A hand as strong as the voice gripped his shoulder and held him back. Something in that grip, something strangely fraternal, told Larry that the hand that held him back was the hand of a friend, an ally.
“Get lost, sister,” said the unknown friend to the girl in the shadows.
The girl closed the shawl around her, twisted her mouth into a sneer and then spat on the paving stones at Larry’s feet, turned and disappeared through a dark doorway. From the same doorway, a stocky, swarthy, unshaven man emerged. Clearly, this man was no friend. In his hand was a cleaver. Larry heard a metallic click behind his ear, and the strong arm of his unknown protector pushed him to one side, against the stone building. From an open window somewhere above him Larry heard the sharp, staccato notes of a zither. Larry’s mysterious ally was silhouetted against the light from a street lamp, and Larry could see that in one strong hand he held a revolver.

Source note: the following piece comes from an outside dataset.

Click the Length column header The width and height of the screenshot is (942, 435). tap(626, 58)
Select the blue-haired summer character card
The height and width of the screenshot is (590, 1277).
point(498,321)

“Get lost, Bud,” snarled the strong but oddly friendly voice of the young man who had come to Larry’s aid.
Larry saw the swarthy man bare his teeth, then retreat into the shadows, and Larry heard a door close.
“Come on, kid,” said the friendly stranger. “Let’s get out of here.”
Later, when they sat in the relative safety of a rough waterfront café, warming themselves over steaming mugs of cocoa, Larry struggled to find the words to thank the young man who had come to his aid.
“I don’t know how to thank you,” he began.
“Forget it, kid,” said the smiling young man.
“I don’t even know your name,” said Larry.
“Call me Rocky,” said the young man, smiling broadly and extending his large and callused right hand across the table.
“Call me Larry,” said Larry, smiling as broadly as he could, reaching across the table to shake Rocky’s hand and knocking the young man’s cocoa into his lap.